Let me tell you something. There's no nobility in poverty. I've been a rich man and I've been a poor man. And I choose rich every time.
Oprah Winfrey once said that money didn't buy happiness but it made being miserable easier. Jordan Belfort would be inclined to agree with her. From Jordan's perspective, poverty did not make him a better person, or build his character; in fact, if anything, it was to his character's detriment. He speaks as an expert on the subject having enjoyed riches and suffered through poverty. There is nothing good about being poor; being rich makes life easier, even if it doesn't change the personality or the day to day actions of the person enjoying it.
OK, first rule of Wall Street. Nobody - and I don't care if you're Warren Buffet or Jimmy Buffet - nobody knows if a stock's going up, down or f****ng sideways, least of all stockbrokers, but we have to pretend we know.
Hanna is Jordan's mentor, and the man who is more honest about the realities of being a stockbroker than anyone else has ever been before.
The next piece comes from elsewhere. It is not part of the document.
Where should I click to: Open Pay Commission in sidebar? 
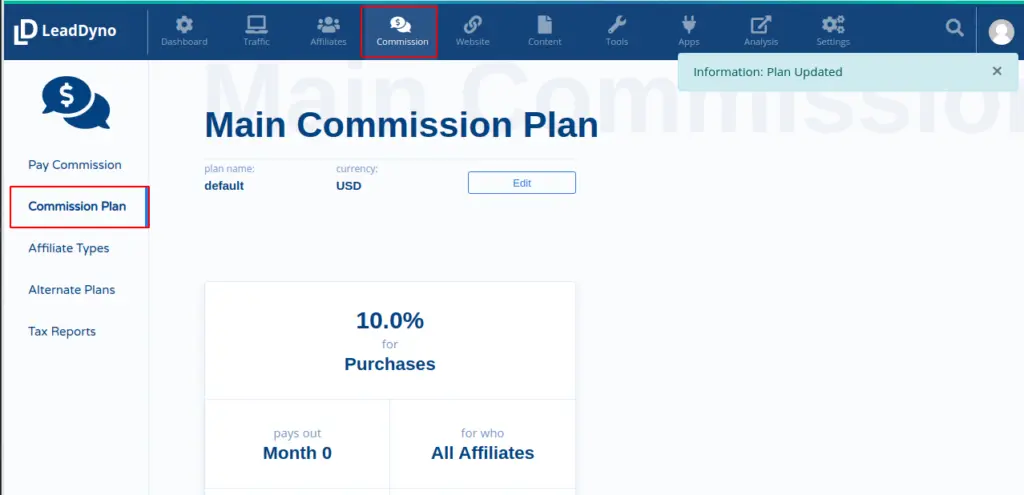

He is explaining that the real art in being a successful broker is pretending to know what one is talking about. The entire trade is basically smoke and mirrors. The most successful stockbrokers are the ones who are best at keeping up the facade of expertise that gives their clients confidence and makes them want to invest in stocks that their brokers are recommending. It is less about what they can do, and more about what they appear to be able to do.
I've got the guts to die. What I want to know is, have you got the guts to live?
Death, to a man like Jordan Belfort, comes equivalent to a life of mediocrity and poverty. Jordan believes that it wouldn't take much to live an idle life and that doing so is easy, as easy as death. The real testament to greatness comes in the form of reaching for new limits. He knows that his stock-market scheme is illegal, but to him, that life is anything but ordinary. It's a life worth living, but it takes a brave soul to live such a life.